Goldin J, McCubbin J, Lurie I. Health Insurance and Mortality: Experimental Evidence from Taxpayer Outreach. National Bureau of Economic Research (NBER), December 6, 2019. Researchers have long considered the question of how access to health insurance impacts mortality rates. Since the famous 2012 Oregon Health Insurance Experiment – a randomized controlled trial assessing the health effects of having health insurance – other studies have had relatively little success in finding a causal relationship. In a groundbreaking new study, researchers from Stanford Law School and the U.S. Department of Treasury analyzed a pilot program from 2017 in which the IRS sent letters to taxpayers who had previously paid the individual mandate penalty. Due to a lack of funds, the IRS was not able to send these letters to all eligible taxpayers, creating a natural randomized experiment to evaluate the impact of tax incentives on enrollment, and the relationship between health insurance coverage and mortality.

What It Finds

  • Receiving a letter reduced the uninsured portion of the sample in 2017 by 2.7 percent.
    • For those who were uninsured all of 2016, receiving a letter increased the probability of enrollment in 2017 coverage by 6.7 percent relative to those who did not receive a letter.
    • For those who were uninsured at least one month in 2016, receiving a letter increased the probability of enrolling in 2017 coverage by 2.8 percent relative to those who did not receive a letter.
  • The letter had the largest effect on households with incomes between 100 and 138 percent of the federal poverty level.
  • In the two years following the pilot study, the mortality rate for middle-aged adults was reduced in the intervention group, with researchers estimating one fewer death per 1,648 individuals who were sent a letter.

Why It Matters

This is the first study to definitively establish a causal connection between having health insurance and reduced mortality. In the United States, people with lower incomes die at a higher rate than those at higher income levels. Lack of access to affordable, quality health care is not the only reason behind this phenomenon, but this study demonstrates that it can be a contributing factor. As policymakers debate how to improve our health care system in the United States, they can now point to clear evidence that comprehensive health insurance saves lives.

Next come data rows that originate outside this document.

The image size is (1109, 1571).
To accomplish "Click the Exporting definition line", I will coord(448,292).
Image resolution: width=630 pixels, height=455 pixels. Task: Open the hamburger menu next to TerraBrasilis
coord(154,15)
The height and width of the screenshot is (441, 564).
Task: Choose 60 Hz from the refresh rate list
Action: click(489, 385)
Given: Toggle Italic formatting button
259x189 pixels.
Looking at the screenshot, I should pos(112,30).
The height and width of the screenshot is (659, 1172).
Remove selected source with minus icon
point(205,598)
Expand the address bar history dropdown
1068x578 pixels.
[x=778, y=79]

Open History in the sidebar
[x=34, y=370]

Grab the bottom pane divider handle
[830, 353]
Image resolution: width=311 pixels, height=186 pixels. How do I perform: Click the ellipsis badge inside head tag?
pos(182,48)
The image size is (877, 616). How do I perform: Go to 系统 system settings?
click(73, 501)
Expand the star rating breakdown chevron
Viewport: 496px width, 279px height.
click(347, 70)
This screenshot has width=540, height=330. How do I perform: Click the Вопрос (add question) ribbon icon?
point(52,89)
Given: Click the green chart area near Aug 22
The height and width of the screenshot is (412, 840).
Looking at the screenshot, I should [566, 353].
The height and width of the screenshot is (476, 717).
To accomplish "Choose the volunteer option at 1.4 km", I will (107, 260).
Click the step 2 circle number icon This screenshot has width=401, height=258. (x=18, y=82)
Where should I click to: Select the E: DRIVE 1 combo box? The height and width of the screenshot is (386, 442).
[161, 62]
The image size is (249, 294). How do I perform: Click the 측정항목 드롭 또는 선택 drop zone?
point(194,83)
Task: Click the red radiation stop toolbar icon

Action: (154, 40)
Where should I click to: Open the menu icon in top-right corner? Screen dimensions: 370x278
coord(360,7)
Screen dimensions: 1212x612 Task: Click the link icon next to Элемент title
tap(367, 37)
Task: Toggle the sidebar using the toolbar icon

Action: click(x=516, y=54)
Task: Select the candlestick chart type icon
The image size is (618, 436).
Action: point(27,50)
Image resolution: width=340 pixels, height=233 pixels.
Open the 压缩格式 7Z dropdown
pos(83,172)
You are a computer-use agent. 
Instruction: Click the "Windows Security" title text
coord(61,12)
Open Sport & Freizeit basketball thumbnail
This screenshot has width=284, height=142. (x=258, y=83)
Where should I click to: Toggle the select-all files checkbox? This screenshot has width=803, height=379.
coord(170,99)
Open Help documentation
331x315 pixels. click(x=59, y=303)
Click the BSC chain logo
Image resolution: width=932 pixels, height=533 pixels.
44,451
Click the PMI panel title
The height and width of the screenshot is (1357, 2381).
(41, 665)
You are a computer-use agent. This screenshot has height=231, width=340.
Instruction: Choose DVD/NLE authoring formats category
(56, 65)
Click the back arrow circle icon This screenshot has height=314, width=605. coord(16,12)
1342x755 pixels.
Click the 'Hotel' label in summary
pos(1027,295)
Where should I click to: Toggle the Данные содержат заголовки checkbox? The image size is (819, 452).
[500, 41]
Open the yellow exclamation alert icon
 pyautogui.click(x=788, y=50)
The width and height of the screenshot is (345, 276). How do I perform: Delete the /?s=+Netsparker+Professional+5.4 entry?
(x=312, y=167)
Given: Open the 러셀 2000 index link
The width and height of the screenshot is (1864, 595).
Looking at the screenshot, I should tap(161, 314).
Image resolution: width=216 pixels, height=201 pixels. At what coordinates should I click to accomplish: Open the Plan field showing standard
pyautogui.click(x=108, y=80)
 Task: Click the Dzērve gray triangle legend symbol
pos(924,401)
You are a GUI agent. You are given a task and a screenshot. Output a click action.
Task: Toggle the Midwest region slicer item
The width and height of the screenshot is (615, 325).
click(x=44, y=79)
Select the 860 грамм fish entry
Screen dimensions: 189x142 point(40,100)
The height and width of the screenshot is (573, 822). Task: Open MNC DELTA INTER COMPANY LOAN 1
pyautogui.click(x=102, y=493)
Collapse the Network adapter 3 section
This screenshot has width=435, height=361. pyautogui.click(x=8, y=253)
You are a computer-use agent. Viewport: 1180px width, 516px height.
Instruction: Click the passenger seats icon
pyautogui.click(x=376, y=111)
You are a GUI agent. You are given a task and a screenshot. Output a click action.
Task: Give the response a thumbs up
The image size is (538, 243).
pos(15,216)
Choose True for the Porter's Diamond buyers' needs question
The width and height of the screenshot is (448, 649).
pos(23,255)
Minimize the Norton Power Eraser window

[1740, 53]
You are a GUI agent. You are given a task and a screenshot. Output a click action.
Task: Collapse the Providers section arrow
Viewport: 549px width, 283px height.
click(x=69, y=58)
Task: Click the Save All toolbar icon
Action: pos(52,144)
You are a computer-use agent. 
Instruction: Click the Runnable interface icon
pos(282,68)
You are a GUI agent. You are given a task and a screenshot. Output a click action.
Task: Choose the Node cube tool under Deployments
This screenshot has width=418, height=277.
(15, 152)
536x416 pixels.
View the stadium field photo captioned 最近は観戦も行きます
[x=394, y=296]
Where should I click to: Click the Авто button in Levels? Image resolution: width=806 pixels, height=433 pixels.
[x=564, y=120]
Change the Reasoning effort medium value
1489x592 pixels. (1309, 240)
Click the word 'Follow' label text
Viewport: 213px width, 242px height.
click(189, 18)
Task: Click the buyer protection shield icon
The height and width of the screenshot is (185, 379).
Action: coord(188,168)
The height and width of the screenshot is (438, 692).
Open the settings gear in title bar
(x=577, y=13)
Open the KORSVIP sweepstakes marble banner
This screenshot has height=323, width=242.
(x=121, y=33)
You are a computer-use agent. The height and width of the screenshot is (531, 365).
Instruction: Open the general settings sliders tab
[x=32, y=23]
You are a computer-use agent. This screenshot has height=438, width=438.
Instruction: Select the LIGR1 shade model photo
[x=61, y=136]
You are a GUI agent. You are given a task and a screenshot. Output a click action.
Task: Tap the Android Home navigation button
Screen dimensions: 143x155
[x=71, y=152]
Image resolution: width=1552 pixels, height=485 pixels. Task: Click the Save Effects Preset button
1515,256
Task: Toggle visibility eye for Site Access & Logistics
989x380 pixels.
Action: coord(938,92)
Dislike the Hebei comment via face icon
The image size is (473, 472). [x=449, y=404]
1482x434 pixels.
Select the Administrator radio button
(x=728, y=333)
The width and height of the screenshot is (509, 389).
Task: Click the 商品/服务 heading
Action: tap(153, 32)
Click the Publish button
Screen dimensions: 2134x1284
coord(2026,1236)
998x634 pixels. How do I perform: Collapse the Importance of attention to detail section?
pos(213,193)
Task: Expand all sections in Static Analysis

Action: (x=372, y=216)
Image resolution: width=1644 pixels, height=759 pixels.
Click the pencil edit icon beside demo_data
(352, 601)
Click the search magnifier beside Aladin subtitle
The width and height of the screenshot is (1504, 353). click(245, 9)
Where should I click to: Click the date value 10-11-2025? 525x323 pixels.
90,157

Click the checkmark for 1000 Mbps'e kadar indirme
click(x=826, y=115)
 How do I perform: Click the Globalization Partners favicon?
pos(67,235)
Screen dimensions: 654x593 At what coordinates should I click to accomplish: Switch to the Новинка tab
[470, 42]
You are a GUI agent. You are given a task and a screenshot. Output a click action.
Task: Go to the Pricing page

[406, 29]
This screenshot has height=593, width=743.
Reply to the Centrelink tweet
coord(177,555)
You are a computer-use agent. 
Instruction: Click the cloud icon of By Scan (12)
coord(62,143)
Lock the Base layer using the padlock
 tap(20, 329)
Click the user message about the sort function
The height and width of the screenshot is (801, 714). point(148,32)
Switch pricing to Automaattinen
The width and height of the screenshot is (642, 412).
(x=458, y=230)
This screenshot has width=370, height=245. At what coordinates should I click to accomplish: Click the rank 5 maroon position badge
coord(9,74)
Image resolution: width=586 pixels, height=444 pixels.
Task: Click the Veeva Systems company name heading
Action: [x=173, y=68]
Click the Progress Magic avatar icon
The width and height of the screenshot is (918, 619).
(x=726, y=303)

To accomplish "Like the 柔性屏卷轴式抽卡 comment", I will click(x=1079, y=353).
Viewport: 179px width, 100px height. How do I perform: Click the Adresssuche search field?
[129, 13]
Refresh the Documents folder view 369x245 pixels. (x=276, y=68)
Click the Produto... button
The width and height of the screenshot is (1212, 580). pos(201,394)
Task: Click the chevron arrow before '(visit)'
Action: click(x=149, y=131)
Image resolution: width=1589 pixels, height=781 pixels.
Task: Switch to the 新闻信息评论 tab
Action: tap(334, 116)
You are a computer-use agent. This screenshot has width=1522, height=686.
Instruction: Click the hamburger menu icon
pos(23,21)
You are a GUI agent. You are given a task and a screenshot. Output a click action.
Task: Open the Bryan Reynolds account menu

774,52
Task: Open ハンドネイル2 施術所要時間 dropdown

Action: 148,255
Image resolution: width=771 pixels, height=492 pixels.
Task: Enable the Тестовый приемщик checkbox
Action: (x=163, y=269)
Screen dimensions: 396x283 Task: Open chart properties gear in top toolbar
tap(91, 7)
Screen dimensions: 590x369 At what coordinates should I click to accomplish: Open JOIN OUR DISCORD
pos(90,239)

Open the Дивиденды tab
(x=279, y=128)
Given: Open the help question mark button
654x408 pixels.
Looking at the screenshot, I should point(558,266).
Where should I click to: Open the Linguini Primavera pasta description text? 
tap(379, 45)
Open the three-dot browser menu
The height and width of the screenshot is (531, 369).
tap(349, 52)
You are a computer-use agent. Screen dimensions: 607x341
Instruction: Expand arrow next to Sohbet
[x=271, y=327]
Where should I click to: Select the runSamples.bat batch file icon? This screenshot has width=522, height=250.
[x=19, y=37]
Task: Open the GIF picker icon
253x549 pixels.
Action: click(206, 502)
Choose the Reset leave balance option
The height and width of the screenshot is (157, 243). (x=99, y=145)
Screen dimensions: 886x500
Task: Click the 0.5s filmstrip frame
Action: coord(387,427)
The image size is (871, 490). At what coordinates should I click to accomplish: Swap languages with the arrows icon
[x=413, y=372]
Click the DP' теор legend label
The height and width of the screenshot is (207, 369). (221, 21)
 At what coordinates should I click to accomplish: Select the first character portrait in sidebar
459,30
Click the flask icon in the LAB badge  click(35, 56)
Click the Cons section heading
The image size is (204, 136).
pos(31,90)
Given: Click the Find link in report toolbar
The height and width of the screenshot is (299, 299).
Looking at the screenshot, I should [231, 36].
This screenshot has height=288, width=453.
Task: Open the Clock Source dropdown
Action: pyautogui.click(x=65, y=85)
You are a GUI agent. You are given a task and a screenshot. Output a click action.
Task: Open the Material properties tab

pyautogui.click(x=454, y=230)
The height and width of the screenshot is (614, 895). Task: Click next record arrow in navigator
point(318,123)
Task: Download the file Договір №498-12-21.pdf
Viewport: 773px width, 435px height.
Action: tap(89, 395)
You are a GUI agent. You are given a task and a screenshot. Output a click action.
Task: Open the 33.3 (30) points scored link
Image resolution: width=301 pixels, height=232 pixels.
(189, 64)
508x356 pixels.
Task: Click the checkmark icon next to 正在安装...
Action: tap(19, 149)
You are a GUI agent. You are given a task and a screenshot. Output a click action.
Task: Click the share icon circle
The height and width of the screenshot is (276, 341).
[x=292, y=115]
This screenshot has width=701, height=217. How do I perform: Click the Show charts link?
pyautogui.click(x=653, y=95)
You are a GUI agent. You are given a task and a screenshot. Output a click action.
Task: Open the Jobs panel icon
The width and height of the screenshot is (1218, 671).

Becker T and Babey S. Persistent Gap: Gender Disparities in Health Insurance and Access to Care in California. UCLA Center for Health Policy Research, December 11, 2019. Historically, men have been more likely to be uninsured and less likely to have a regular source of medical care than women. Researchers from UCLA analyzed the coverage effects of full ACA implementation to observe whether the law helped to close the gender gap in California.

What It Finds

  • By 2016, men and women saw similar drops in uninsurance rates after full ACA implementation, both dropping by about 10 percentage points since 2012.
  • Although both groups saw significant increases in insurance coverage rates, women were still uninsured at a lower rate (8.7 percent) than men (13.6 percent).
  • In both groups, Medi-Cal expansion drove much of the increase in insurance rates, but more so for women than men.
  • The socioeconomic status (SES) of uninsured men improved, while the SES of uninsured women remained generally unchanged, largely due to Medi-Cal expansion.
  • Despite declines, men remained less likely than women to have a regular source of care or doctor visit within the last year, albeit at a more lower rate.

Why It Matters

While coverage expansion greatly lowered the uninsurance rate across the country, there is still work to be done to close existing disparities among genders, races, and socioeconomic groups. This study suggests that more can be done to help men in particular understand the importance of health coverage and a regular source of primary and preventive care.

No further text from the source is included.